Encoder-Decoder (T5 model)
T5 has Encoder-Decoder or Full-Transformer. Input is text and output is the next word (token), which is then appended to the decoder-input. Encoder decoder uses cross-attention to introduce information from the encoder into the decoder.
Decoder-Only vs Encoder-Decoder
The intuition is that, the decoder model just appends text, so if we have significant distribution difference between the input and the output, for example completely different set of tokens, we can expect that encoder-decoder would work better. And the decoder (prefix model) and sees only the past, and so any task that involves seeing entire text context and addressing specific tokens is a bit more complex for it. However, decoder-only is simpler architecture than Encoder-decoder, and it is already Turing-complete and size of the model and training is likely the biggest factor in most cases (The Bitter Lesson).
To make relevant apples to apples comparison, we can compare these in latency or compute-matched or parameter-match way, but it is hard to get rid of major differences in training objectives, which likely play the decisive role.
In the Flan-UL2 paper, authors attempted to reduce training differences by reformulating fill-in-the-blank task (denoising) into generative (autoregressive or prefix-language modelling setting) - this is called Mixture of Denoisers. Furthermore, they seem to use the same encoder-decoder model in both decoder-only way and encoder-decoder way. Also in Flan-UL2 paper, their best model was 20b parameter encoder-decoder.

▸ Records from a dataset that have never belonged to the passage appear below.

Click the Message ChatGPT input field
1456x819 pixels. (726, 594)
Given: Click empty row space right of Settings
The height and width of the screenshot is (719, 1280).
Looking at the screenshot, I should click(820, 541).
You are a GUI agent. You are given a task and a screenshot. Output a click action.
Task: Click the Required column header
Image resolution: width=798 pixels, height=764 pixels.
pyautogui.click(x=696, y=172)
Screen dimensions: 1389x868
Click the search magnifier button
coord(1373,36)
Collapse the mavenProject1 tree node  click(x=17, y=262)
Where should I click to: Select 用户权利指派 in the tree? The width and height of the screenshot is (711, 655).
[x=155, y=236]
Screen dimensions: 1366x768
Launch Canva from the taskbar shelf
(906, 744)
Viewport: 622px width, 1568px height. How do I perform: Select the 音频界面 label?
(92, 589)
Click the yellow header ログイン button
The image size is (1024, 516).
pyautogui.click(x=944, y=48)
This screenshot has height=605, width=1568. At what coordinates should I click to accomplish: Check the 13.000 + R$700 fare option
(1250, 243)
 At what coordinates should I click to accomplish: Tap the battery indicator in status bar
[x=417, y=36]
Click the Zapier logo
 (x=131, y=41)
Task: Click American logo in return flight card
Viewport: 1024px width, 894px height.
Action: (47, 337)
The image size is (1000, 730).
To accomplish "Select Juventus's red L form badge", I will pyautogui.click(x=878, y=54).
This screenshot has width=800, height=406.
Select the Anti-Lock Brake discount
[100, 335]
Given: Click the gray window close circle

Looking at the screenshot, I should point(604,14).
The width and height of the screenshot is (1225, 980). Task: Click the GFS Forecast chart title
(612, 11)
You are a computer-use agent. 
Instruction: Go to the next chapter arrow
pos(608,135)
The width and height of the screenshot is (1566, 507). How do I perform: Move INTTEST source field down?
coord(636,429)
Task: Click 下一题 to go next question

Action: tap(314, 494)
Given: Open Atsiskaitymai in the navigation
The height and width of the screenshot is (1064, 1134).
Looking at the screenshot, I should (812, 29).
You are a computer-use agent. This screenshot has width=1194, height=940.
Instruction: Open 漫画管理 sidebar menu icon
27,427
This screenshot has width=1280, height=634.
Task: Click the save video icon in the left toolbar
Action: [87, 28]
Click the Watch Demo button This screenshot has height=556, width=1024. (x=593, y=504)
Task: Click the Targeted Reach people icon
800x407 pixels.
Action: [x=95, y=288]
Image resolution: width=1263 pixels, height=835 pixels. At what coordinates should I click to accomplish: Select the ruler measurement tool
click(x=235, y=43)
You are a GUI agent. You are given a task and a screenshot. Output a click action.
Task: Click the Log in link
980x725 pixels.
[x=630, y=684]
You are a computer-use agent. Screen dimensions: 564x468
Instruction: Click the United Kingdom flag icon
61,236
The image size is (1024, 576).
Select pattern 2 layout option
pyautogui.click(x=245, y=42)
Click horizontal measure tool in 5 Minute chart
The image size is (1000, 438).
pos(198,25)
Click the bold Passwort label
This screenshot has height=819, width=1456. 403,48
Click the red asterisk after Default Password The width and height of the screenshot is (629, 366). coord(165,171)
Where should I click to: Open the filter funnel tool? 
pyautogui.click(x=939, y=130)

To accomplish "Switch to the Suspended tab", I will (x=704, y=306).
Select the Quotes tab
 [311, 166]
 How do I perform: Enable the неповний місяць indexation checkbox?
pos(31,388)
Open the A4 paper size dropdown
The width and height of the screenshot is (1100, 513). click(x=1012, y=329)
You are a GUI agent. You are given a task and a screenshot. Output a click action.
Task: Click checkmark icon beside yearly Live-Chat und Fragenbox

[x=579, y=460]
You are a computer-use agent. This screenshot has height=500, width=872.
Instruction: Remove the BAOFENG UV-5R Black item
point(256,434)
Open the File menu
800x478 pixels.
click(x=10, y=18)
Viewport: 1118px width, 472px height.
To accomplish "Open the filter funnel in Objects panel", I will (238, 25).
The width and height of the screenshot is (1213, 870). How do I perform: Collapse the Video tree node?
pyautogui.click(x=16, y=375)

Furthermore, Compute matched encoder-decoder models in UL2 paper have approximately twice the number of parameters as the decoder models but similar speeds and accuracy. This indicates that encoder-decoder may have more sparsity that may be taken out with some pruning or distillation techniques to eventually outperform.
In this older pre-RLHF paper, Encoder-decoder models trained with masked language modeling achieve the best zero-shot performance after multitask finetuning.
For details, there is a difference between decoder-only causal and prefix LM. Prefix-LM has a section that has non-causal (bidirectional attention) token dependencies like BERT:
Which To Choose From Encoder, Decoder, or Encoder-Decoder Transformer?
Personally, I will choose based on what pretrained model is available and how easy is it to adopt it for the task at hand. It is unclear what architecture may be the best from the start. Perhaps minor consideration could be following:
- encoder-only: vector embeddings for classification, clustering, search
- decoder-only: strong at text generation tasks (models for prompting, chatting)
- encoder-decoder: strong for natural language understanding (NLU). For example translation, question answering, summarization.